A Wampanoag named Hiacoomes lived near the English settlement. Thomas Mayhew’s son Thomas Jr. was a minister. Hiacoomes began to stand outside English worship services, while Thomas Jr. preached. Each Sunday he moved closer. Finally, Hiacoomes came inside and sat in the back. Hiacoomes and the minister became close friends. Hiacoomes came to believe in Jesus. He was the first Wampanoag to become part of the church at Nunnepog. Hiacoomes taught Thomas Mayhew Jr. his native language. Soon Thomas Jr. taught other Wampanoags in the home of Hiacoomes. Later Thomas Jr. traveled all over Martha’s Vineyard, teaching the Wampanoags. His meetings lasted well into the night, as he taught Bible stories to adults and children.

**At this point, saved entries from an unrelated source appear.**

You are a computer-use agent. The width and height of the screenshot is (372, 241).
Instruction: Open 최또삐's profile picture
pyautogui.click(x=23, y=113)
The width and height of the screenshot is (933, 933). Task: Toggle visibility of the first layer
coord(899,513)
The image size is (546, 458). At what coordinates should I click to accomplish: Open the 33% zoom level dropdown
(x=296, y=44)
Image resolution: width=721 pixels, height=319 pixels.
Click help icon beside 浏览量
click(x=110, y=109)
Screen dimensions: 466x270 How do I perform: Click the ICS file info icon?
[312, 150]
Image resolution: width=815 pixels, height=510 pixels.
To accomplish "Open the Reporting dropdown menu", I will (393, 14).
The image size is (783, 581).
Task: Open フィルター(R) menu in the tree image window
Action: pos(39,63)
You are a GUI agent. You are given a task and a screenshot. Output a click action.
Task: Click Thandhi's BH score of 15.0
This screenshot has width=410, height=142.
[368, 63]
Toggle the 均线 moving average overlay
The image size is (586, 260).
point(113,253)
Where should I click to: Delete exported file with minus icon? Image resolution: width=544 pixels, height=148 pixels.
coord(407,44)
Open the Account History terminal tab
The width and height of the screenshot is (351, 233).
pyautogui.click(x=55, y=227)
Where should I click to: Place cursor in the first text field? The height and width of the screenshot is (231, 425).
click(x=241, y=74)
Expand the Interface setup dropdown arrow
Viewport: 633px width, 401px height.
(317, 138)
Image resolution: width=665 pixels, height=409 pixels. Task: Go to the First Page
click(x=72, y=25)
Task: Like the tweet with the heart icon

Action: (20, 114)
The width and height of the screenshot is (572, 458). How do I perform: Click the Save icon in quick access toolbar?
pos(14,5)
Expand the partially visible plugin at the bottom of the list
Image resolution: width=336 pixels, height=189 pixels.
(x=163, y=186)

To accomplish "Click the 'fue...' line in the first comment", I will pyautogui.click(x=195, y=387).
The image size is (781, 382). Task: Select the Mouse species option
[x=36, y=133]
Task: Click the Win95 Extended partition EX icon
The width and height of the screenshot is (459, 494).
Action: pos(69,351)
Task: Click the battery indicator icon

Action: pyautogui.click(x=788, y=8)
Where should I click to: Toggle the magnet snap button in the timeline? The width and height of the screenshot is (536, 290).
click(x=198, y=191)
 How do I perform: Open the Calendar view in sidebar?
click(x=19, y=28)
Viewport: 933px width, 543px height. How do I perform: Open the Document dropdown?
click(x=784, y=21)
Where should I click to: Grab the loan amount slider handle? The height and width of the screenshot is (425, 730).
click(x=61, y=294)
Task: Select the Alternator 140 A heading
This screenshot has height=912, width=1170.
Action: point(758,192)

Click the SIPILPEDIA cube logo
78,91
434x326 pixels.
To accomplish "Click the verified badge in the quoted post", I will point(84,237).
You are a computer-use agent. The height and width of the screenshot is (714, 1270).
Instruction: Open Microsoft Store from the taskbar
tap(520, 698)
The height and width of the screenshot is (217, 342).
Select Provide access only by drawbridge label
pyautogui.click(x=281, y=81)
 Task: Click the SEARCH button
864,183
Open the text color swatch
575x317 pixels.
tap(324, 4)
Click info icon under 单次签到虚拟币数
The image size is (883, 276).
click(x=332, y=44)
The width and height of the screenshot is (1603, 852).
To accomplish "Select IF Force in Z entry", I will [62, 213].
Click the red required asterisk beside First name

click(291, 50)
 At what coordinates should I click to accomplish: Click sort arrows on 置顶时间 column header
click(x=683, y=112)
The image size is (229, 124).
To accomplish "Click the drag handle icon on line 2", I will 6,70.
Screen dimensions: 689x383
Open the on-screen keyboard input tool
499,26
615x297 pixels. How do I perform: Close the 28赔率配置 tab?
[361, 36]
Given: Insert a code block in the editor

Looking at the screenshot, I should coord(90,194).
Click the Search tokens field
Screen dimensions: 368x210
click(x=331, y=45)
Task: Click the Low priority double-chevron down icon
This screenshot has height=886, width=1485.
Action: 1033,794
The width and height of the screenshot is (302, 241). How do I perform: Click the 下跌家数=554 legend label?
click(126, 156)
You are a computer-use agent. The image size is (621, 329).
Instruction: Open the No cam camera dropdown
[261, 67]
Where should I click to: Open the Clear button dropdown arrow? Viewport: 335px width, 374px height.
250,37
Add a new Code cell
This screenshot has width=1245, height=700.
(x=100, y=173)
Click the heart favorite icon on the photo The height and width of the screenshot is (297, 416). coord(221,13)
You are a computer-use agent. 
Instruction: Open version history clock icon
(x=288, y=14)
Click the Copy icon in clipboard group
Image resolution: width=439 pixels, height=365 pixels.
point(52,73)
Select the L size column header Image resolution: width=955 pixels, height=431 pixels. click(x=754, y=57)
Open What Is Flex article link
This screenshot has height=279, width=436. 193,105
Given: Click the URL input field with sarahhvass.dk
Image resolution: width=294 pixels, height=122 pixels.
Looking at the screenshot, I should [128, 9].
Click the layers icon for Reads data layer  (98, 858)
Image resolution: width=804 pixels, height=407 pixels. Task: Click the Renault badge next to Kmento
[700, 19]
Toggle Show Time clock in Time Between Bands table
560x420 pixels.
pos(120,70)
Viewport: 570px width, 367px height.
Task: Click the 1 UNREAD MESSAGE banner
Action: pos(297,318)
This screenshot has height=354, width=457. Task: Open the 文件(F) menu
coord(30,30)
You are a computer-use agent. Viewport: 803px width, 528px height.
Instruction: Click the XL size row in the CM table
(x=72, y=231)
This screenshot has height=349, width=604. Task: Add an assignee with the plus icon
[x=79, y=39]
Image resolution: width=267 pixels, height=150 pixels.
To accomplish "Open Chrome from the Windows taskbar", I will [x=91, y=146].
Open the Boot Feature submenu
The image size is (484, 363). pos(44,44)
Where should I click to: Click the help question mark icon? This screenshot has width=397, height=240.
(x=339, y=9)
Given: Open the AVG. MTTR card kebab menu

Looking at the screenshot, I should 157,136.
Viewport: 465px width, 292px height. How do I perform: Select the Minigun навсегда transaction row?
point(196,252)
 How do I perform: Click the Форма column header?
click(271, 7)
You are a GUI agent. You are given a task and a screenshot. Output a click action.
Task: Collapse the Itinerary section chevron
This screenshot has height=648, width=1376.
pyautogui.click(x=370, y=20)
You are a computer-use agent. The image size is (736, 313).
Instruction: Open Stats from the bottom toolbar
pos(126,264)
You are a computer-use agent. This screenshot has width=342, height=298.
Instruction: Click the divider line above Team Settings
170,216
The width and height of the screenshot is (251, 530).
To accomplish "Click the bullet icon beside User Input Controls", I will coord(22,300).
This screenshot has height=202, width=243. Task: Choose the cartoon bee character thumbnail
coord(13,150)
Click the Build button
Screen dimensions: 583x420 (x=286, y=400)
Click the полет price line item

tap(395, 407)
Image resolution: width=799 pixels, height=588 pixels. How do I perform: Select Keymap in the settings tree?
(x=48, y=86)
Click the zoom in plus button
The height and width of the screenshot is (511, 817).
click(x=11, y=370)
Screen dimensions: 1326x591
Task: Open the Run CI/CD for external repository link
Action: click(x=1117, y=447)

By 1657 there were 1500 believing Wampanoags on Martha’s Vineyard. That year Thomas Jr. sailed for England to tell about his work with this native nation. He planned to purchase books and to bring more teachers and ministers to the island. The ship on which Thomas Jr. sailed was lost at sea.

Thomas Mayhew Sr. was 65 years old when his son died. He continued the work Thomas Jr. had begun. He preached to Wampanoags once a week until his death at age 92, sometimes walking 20 miles to do so. Thomas Jr. had a son John, who also carried on his work, as did John’s son Experience, and John’s grandson Zachariah.

I learned this story in Martha’s Vineyard, written in 1923 by Henry Franklin Norton.

Before Thomas Mayhew Jr. left for England, the 1500 believers came together to say goodbye. As they stood in a semi-circle around him, Thomas Jr. led them in prayer and preached a sermon from Psalm 1 and Psalm 23. They sang a hymn. Hiacoomes cried and placed a stone at Thomas Jr.’s feet., telling him that whenever he passed that way, he would place a stone there in his memory until he came back. Thomas Jr. told him not to do that in his memory but in the memory of Christ. All of the nation’s leaders placed a stone with Hiacoomes’ stone.

When Henry Norton was a child, a native woman worked for his family. One day Henry drove the native woman in his family’s wagon to the place where she would catch a stage to visit her family. Soon Henry and the native woman came near the place where Hiacoomes had placed his stone. The native woman told young Henry that one time when she was a girl she walked with her grandmother from Martha’s Vineyard’s Gay Head . . .

Gay Head cliffs on Martha’s Vineyard. Courtesy Photographs in the Carol M. Highsmith Archive, Library of Congress, Prints and Photographs Division.

. . . to visit their relatives who lived on the small island of Chappaquiddick.

The Cape Poge Light on Chappaquiddick dates from 1893. The first Cape Poge light was constructed in 1801. The first keeper was Matthew Mayhew. Courtesy Photographs in the Carol M. Highsmith Archive, Library of Congress, Prints and Photographs Division.

When she and her grandmother came to the place where Hiacoomes placed the stone, they stopped and placed “a stone in memory of the Saviour and of the first white man who taught them to know him.”* The native woman was the granddaughter of the last sachem of the Wampanoags who lived at Gay Head and the great-granddaughter of the last Wampanoag sachem of those who lived on Chappaquiddick.

On the day that young Henry drove her to meet her stage, 240 years had passed since Thomas Mayhew Jr. had taught her ancestors about Jesus. When the Nortons’ wagon reached the spot, she got out, laid a stone on the pile, said a prayer, and returned to the wagon.

One generation shall praise Your works to another,
And shall declare Your mighty acts.
Psalm 45:4

*Quote from Norton, Henry Franklin. Martha’s Vineyard. Henry Franklin Norton and Robert Emmett Pyne, Publishers, 1923.